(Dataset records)

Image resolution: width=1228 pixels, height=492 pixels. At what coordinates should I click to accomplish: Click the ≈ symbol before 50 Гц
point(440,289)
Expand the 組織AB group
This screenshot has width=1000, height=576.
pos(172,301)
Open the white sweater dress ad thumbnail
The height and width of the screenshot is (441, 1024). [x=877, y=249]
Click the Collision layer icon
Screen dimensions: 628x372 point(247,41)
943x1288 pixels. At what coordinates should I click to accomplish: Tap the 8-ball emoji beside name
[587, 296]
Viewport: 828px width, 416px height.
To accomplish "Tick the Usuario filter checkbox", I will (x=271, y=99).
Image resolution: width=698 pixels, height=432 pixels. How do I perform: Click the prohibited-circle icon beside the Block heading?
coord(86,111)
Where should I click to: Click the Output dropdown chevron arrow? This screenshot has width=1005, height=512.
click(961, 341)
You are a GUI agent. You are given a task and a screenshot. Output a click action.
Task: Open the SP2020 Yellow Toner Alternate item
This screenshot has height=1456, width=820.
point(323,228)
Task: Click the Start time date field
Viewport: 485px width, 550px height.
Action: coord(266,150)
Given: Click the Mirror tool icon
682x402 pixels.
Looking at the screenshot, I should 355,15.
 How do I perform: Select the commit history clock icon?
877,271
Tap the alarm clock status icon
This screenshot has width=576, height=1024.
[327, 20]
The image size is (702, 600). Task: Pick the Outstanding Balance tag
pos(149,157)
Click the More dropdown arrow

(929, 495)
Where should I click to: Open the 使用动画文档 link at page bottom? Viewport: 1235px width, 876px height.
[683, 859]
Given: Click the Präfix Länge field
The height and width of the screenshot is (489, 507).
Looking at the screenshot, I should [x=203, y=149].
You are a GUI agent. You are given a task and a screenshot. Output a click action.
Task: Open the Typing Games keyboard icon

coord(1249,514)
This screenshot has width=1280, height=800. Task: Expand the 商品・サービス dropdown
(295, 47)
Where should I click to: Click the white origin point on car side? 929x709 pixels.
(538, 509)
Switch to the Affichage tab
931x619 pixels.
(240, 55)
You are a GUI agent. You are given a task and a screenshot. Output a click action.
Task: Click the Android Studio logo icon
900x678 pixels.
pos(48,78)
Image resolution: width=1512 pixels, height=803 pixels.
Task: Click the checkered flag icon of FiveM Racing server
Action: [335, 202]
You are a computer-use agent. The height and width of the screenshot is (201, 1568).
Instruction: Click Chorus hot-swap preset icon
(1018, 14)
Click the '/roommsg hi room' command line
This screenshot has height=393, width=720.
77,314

Goal of the exercise
State the number of lines in the preceding entries that include the word "field". Provide nothing else.

Answer
2